I wish you well the treatment Radar & hope that it works for you. I will look into the treatment you are having to understand more. Thanks Marcus
Hi Kelly Thanks for your message, sorry for the delay in responding. Good luck with your fund raising for Mexico & I hope your treatment goes as planned. I'm sure you will be fine with everything when you get home the main thing will be to careful around the kids if they have a nasty cold & if you working in the garden just wear gloves & wash your hands well when you finish. The thing I believe about your immunity is that if you worry about getting sick you are more likely to get sick, be careful just don't over think it. You will do great.
Hi Marcus! I'm on the waiting list for Mexico, fundraising like mad and hope to get there next year. So, you don't know me but I'm following you! Be careful with your immunity. I have 4 kids, pets and a big veggie garden, so I'm not sure how I'm going to handle this phase of recovery. I'm just kind of hoping for the best. Keep on trucking. We're rooting for you!
good job man. thx for sharing
Chansito Chansito Thanks for watching
Wish you all the best!! Stopping the Progression will be the first step. Second step is repairing which may soon be possible with meds like Anti Lingo-1 in the final laps.
000GunterGabriel000 Thanks that is what we are aiming for. I also believe targeted stem cell treatment could work.
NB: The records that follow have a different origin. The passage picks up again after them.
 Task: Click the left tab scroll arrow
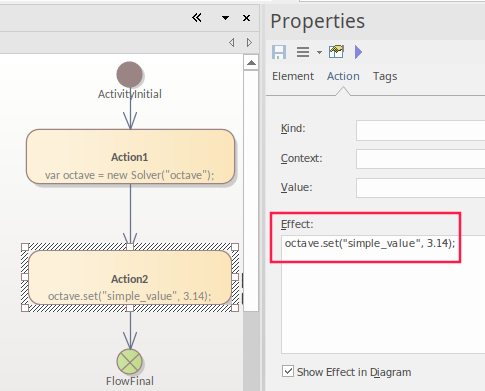[232, 42]
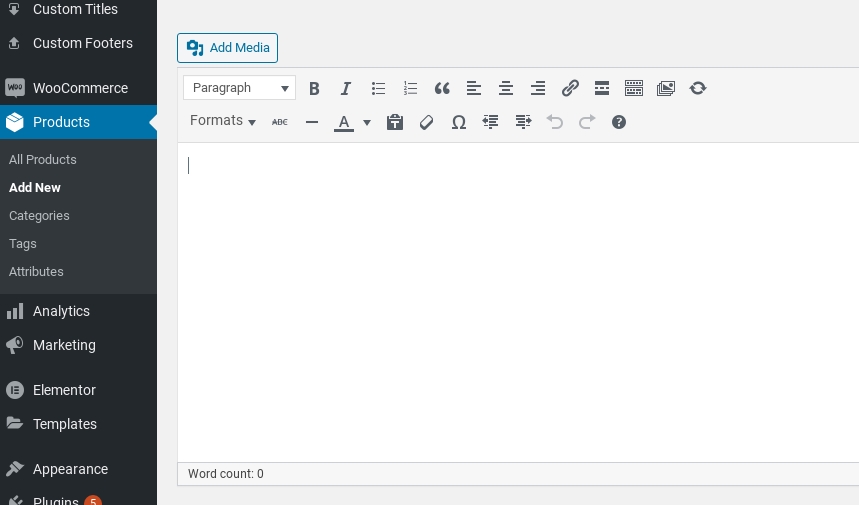The height and width of the screenshot is (505, 859).
Task: Click the insert/edit link icon
Action: (570, 88)
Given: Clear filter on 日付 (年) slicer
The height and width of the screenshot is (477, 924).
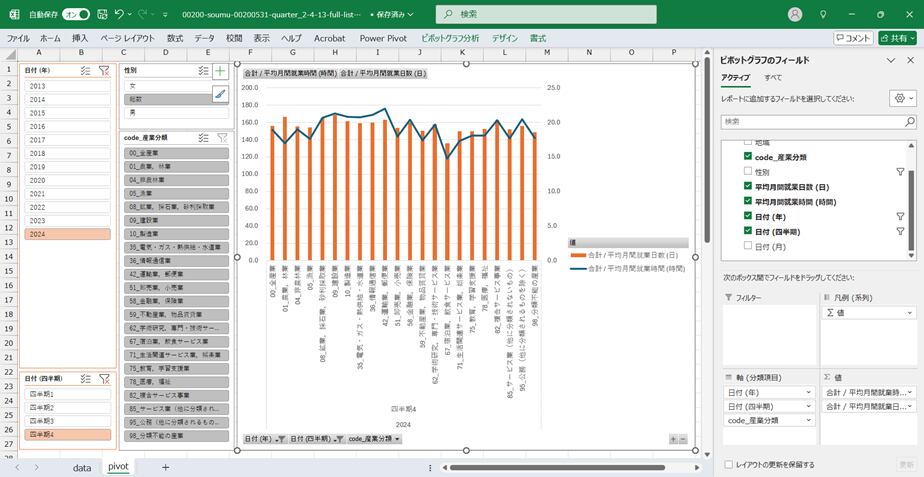Looking at the screenshot, I should 104,71.
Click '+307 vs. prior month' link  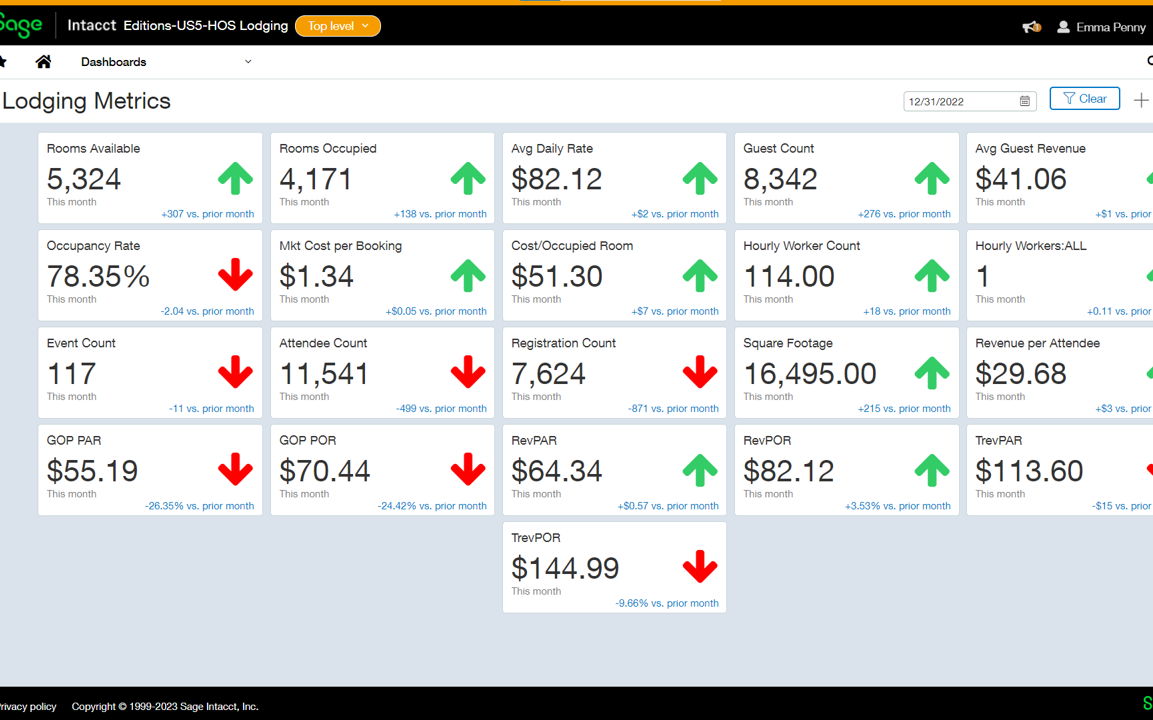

Hi Kelly Thank you so much for watching my videos. I am happy that you have found them enjoyable. I hope your are successful in raising the money to get this treatment, I'm sure you will benefit from the treatment. Best of luck Marcus
Hi Marcus! My name is Kelly from NY and I'm hoping to have HSCT for my RRMS (as soon as I collect the money). I've just watched all of your Mexico videos and I really appreciate what you're doing. Keep up the good work and good luck growing those stemmies back! Good job! We're all rooting for you!